Dataset entries
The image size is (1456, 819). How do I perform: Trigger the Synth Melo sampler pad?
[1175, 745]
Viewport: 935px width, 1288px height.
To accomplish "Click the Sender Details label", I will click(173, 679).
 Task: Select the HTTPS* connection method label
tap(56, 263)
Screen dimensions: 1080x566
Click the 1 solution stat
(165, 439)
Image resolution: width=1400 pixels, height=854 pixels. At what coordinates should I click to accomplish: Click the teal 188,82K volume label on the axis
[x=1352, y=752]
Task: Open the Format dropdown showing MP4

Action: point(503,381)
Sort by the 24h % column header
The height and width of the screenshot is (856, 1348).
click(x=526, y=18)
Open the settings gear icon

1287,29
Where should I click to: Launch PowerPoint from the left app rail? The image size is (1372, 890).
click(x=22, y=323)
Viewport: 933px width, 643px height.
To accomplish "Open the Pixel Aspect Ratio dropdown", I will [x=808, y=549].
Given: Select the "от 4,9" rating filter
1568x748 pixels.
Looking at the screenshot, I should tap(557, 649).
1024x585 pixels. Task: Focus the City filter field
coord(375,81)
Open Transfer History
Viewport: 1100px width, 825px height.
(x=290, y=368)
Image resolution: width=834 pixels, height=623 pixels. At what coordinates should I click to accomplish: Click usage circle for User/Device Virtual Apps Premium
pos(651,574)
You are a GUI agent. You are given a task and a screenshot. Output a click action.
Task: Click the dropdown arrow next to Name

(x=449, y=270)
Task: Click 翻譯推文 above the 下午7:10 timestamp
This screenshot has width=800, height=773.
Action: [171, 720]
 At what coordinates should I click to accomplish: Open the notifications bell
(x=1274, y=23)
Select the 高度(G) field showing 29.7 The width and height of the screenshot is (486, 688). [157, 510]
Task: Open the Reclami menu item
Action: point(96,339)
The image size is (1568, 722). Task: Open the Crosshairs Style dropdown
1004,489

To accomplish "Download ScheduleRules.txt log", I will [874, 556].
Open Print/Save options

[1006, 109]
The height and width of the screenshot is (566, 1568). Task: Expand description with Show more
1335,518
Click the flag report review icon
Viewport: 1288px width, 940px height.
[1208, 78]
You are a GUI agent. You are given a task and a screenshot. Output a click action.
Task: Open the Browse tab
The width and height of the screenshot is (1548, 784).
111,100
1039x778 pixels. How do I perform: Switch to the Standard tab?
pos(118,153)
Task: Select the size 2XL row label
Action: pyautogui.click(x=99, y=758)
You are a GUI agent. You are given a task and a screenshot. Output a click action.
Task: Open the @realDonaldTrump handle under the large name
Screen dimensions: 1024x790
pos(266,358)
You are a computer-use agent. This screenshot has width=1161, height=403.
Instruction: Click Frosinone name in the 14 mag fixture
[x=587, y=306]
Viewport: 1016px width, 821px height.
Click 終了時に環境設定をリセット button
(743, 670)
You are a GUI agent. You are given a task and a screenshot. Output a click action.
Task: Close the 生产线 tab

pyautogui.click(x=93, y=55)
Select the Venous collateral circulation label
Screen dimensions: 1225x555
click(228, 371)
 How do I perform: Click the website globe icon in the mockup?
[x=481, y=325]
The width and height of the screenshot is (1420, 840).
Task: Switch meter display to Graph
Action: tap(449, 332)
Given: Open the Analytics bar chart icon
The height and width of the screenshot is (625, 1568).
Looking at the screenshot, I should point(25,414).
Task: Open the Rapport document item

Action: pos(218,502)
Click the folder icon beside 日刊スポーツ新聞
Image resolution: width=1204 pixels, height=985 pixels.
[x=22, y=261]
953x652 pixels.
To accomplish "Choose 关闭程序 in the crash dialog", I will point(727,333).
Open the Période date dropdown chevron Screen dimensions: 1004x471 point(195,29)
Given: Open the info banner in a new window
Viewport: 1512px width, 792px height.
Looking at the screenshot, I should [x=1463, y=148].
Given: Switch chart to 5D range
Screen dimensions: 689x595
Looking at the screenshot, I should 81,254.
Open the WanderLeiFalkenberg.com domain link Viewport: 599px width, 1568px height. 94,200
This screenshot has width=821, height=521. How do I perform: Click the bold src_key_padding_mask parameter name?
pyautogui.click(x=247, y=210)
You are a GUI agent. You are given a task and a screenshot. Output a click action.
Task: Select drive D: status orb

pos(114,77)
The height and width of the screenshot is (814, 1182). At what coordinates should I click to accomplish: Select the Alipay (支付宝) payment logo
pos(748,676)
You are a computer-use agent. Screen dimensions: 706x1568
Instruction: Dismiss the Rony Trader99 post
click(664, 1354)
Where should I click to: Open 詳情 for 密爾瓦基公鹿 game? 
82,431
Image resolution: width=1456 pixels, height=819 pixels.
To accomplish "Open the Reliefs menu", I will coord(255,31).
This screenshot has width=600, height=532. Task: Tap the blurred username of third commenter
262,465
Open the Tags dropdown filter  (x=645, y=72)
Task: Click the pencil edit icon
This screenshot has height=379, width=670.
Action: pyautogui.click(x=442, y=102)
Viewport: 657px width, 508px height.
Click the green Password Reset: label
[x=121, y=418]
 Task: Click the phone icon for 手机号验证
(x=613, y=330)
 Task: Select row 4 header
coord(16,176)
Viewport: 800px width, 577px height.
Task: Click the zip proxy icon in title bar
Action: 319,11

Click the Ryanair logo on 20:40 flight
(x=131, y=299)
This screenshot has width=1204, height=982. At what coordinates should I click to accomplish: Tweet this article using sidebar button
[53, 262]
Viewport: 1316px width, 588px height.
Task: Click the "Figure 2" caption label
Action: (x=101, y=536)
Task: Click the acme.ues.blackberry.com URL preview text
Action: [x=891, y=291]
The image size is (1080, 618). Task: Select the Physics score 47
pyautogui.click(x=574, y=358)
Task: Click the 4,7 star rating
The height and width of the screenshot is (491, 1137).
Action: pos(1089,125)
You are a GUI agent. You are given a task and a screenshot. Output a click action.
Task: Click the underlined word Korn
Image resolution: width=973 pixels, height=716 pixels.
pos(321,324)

● EXERCISE REQUIREMENTS
Rewrite all of the lines above, changing "notifications bell" to "alerts bell" and leaving everything else unchanged.

● OUTPUT BELOW
The image size is (1456, 819). How do I perform: Trigger the Synth Melo sampler pad?
[1175, 745]
Viewport: 935px width, 1288px height.
To accomplish "Click the Sender Details label", I will click(173, 679).
 Task: Select the HTTPS* connection method label
tap(56, 263)
Screen dimensions: 1080x566
Click the 1 solution stat
(165, 439)
Image resolution: width=1400 pixels, height=854 pixels. At what coordinates should I click to accomplish: Click the teal 188,82K volume label on the axis
[x=1352, y=752]
Task: Open the Format dropdown showing MP4

Action: point(503,381)
Sort by the 24h % column header
The height and width of the screenshot is (856, 1348).
click(x=526, y=18)
Open the settings gear icon

1287,29
Where should I click to: Launch PowerPoint from the left app rail? The image size is (1372, 890).
click(x=22, y=323)
Viewport: 933px width, 643px height.
To accomplish "Open the Pixel Aspect Ratio dropdown", I will [x=808, y=549].
Given: Select the "от 4,9" rating filter
1568x748 pixels.
Looking at the screenshot, I should tap(557, 649).
1024x585 pixels. Task: Focus the City filter field
coord(375,81)
Open Transfer History
Viewport: 1100px width, 825px height.
(x=290, y=368)
Image resolution: width=834 pixels, height=623 pixels. At what coordinates should I click to accomplish: Click usage circle for User/Device Virtual Apps Premium
pos(651,574)
You are a GUI agent. You are given a task and a screenshot. Output a click action.
Task: Click the dropdown arrow next to Name

(x=449, y=270)
Task: Click 翻譯推文 above the 下午7:10 timestamp
This screenshot has width=800, height=773.
Action: [171, 720]
 At what coordinates should I click to accomplish: Open the alerts bell
(x=1274, y=23)
Select the 高度(G) field showing 29.7 The width and height of the screenshot is (486, 688). [157, 510]
Task: Open the Reclami menu item
Action: point(96,339)
The image size is (1568, 722). Task: Open the Crosshairs Style dropdown
1004,489

To accomplish "Download ScheduleRules.txt log", I will [874, 556].
Open Print/Save options

[1006, 109]
The height and width of the screenshot is (566, 1568). Task: Expand description with Show more
1335,518
Click the flag report review icon
Viewport: 1288px width, 940px height.
[1208, 78]
You are a GUI agent. You are given a task and a screenshot. Output a click action.
Task: Open the Browse tab
The width and height of the screenshot is (1548, 784).
111,100
1039x778 pixels. How do I perform: Switch to the Standard tab?
pos(118,153)
Task: Select the size 2XL row label
Action: pyautogui.click(x=99, y=758)
You are a GUI agent. You are given a task and a screenshot. Output a click action.
Task: Open the @realDonaldTrump handle under the large name
Screen dimensions: 1024x790
pos(266,358)
You are a computer-use agent. This screenshot has width=1161, height=403.
Instruction: Click Frosinone name in the 14 mag fixture
[x=587, y=306]
Viewport: 1016px width, 821px height.
Click 終了時に環境設定をリセット button
(743, 670)
You are a GUI agent. You are given a task and a screenshot. Output a click action.
Task: Close the 生产线 tab

pyautogui.click(x=93, y=55)
Select the Venous collateral circulation label
Screen dimensions: 1225x555
click(228, 371)
 How do I perform: Click the website globe icon in the mockup?
[x=481, y=325]
The width and height of the screenshot is (1420, 840).
Task: Switch meter display to Graph
Action: tap(449, 332)
Given: Open the Analytics bar chart icon
The height and width of the screenshot is (625, 1568).
Looking at the screenshot, I should point(25,414).
Task: Open the Rapport document item

Action: pos(218,502)
Click the folder icon beside 日刊スポーツ新聞
Image resolution: width=1204 pixels, height=985 pixels.
[x=22, y=261]
953x652 pixels.
To accomplish "Choose 关闭程序 in the crash dialog", I will point(727,333).
Open the Période date dropdown chevron Screen dimensions: 1004x471 point(195,29)
Given: Open the info banner in a new window
Viewport: 1512px width, 792px height.
Looking at the screenshot, I should [x=1463, y=148].
Given: Switch chart to 5D range
Screen dimensions: 689x595
Looking at the screenshot, I should 81,254.
Open the WanderLeiFalkenberg.com domain link Viewport: 599px width, 1568px height. 94,200
This screenshot has width=821, height=521. How do I perform: Click the bold src_key_padding_mask parameter name?
pyautogui.click(x=247, y=210)
You are a GUI agent. You are given a task and a screenshot. Output a click action.
Task: Select drive D: status orb

pos(114,77)
The height and width of the screenshot is (814, 1182). At what coordinates should I click to accomplish: Select the Alipay (支付宝) payment logo
pos(748,676)
You are a computer-use agent. Screen dimensions: 706x1568
Instruction: Dismiss the Rony Trader99 post
click(664, 1354)
Where should I click to: Open 詳情 for 密爾瓦基公鹿 game? 
82,431
Image resolution: width=1456 pixels, height=819 pixels.
To accomplish "Open the Reliefs menu", I will coord(255,31).
This screenshot has width=600, height=532. Task: Tap the blurred username of third commenter
262,465
Open the Tags dropdown filter  (x=645, y=72)
Task: Click the pencil edit icon
This screenshot has height=379, width=670.
Action: pyautogui.click(x=442, y=102)
Viewport: 657px width, 508px height.
Click the green Password Reset: label
[x=121, y=418]
 Task: Click the phone icon for 手机号验证
(x=613, y=330)
 Task: Select row 4 header
coord(16,176)
Viewport: 800px width, 577px height.
Task: Click the zip proxy icon in title bar
Action: 319,11

Click the Ryanair logo on 20:40 flight
(x=131, y=299)
This screenshot has width=1204, height=982. At what coordinates should I click to accomplish: Tweet this article using sidebar button
[53, 262]
Viewport: 1316px width, 588px height.
Task: Click the "Figure 2" caption label
Action: (x=101, y=536)
Task: Click the acme.ues.blackberry.com URL preview text
Action: [x=891, y=291]
The image size is (1080, 618). Task: Select the Physics score 47
pyautogui.click(x=574, y=358)
Task: Click the 4,7 star rating
The height and width of the screenshot is (491, 1137).
Action: pos(1089,125)
You are a GUI agent. You are given a task and a screenshot. Output a click action.
Task: Click the underlined word Korn
Image resolution: width=973 pixels, height=716 pixels.
pos(321,324)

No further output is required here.